I’m bored. I need some sort of small project to keep my mind busy, prevent my brain from succumbing to the hypnotic siren song of roguelike deckbuilders. Luckily, the day before Steph left, we went to the Sukhumvit Ikea, where I was deeply impressed by a suspiciously-cheap deal on hotdogs. And so, with a surplus of low-grade Ikea dogs in hand, with this post I wanted to try to answer question that’s been rattling around my head for the last couple of years:
What’s better on a hotdog, Chinese food or Thai food?
Now, with this post I want to focus on ‘authentic’ Chinese and Thai food as hotdog-topping-candidates – ‘authentic’ meant solely as a descriptor, and not a statement of judgement. I harbor no ill will towards Crab Rangoons or Thick Curries of Various Colors – I like eating the stuff too. I guess I’m just assuming that the normie version of this experiment probably already exists somewhere within the deep web of the Good Mythical Morning back catalogue, and wanted to see a more thorough culinary investigation.
A brief introduction to xia-hotdog-ability
So there’s a concept in Chinese cuisine called xiafan (下饭) – an adjective that literally just refers to how well a food goes with rice. In my recipes, I usually translate the term as “over rice” dishes; Fuschia Dunlop translates it as “send-the-rice-down” dishes. Which you prefer probably depend on ol’ fidelity vs transparency tradeoff in translation – the Dunlop translation is a little awkward, but definitely more closely captures the meaning of the original Chinese. A xiafan food most accurately refer to something that can assist you in the project of eating… lots of rice.
Now, if you’re anything like me? I think that concept can feel borderline alien to the modern Westerner (thus my low-fidelity floozy of a translation). After all, most of us grew up in a post-Atkins world. Even for those that aren’t diabetic, or on the whole keto or low gluten train… there’s still this overall cultural sense that starches are something bad for you. Like sugar, they’re something to be minimized – a special little treat. Many westerners might be on the lookout for things to help in the project of eating vegetable; or perhaps if you’re a bodybuilder trying to bulk, and you need to figure out ways to down ever-increasing quantities of canned tuna. But starch? Piling on some extra rice or bread is something that you do on a holiday – you certainly don’t need help eating them.
Of course, for a lot of human history however, the situation was pretty much the reverse. Rice was something that basically everyone had, unless times were particular bad. It’s how you got full. Your staple grain was something that you ate every day - and so, it was also something that was incredibly easy to get bored of. So especially on the lower end of the income spectrum, a lot of foods in China at least could be conceptualized as strategies to combat that boredom – that sensory-specific satiety.
But I believe that that same dynamic extends way past China, much further than rice.

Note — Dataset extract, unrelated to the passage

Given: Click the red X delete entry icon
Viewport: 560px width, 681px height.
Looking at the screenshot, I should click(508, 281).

Once you start viewing cuisine through the lens of xia-[starch], you can start to see it absolutely everywhere:
Lao food and Northern Thai food are super xia-sticky rice.
Northern Chinese meals can be centered around stuff that’s xia-mantou.

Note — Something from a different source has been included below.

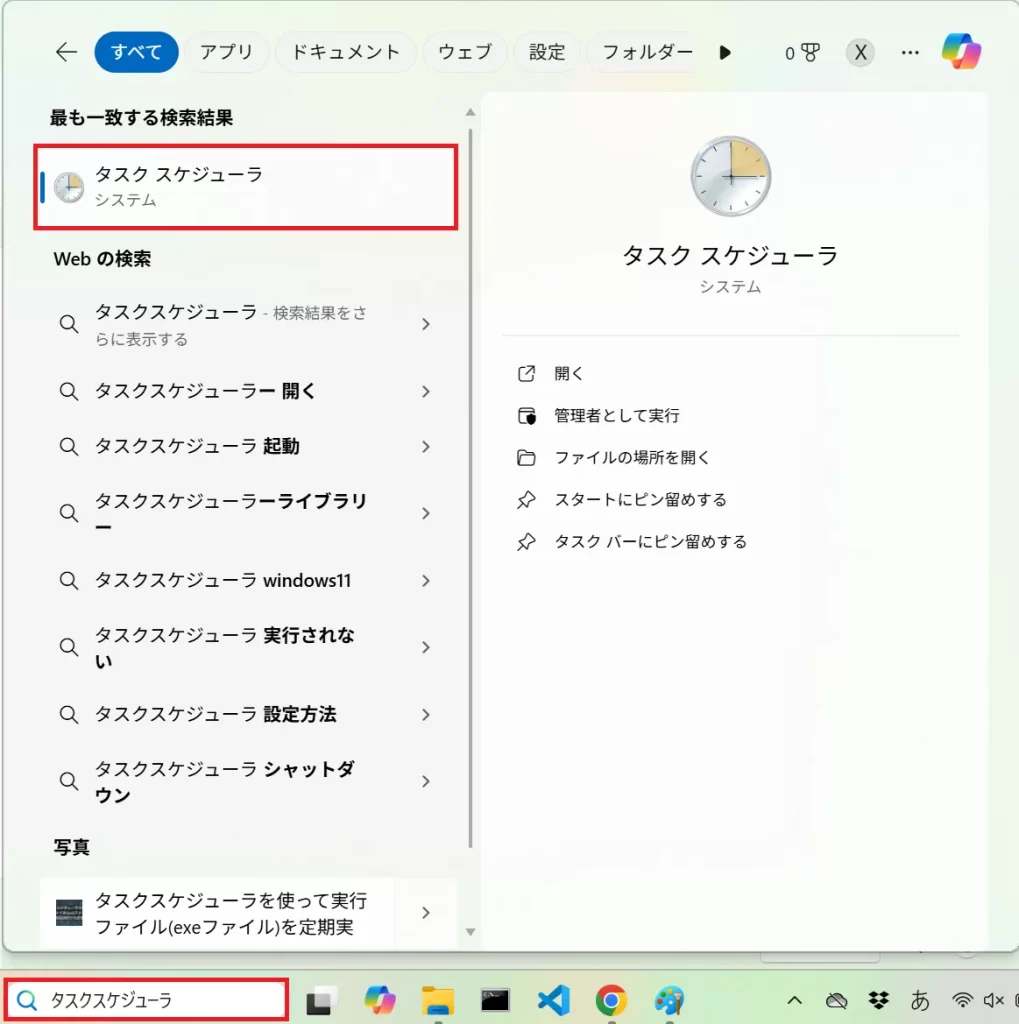This screenshot has width=1019, height=1024.
Task: Click ファイルの場所を開く action
Action: 631,458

Ethiopian food is very much xia-injera.
Old school western stews and such definitely strike me as xia-crusty-bread.
Mexican homecooked meals are quite obviously xia-tortilla
Which brings me to a postulate – if a food is extremely xia one starch, it’s a reasonable candidate to xia a different starch.
Because I think if we’re honest with ourselves, most of us in this room likely have an unholy desire to mash up foods from across different cultures. A remix can often be a good bit more fun than a cover. And a starch swap? Can be a fantastic starting point - though obviously not guaranteed to work one-for-one. For example, in my experience, I’ve found that Chinese xia-rice dishes are super xia-injera; Northern Thai and Lao xia-sticky rice dishes tend work pretty well with tortillas.
Which now brings me to the hotdog.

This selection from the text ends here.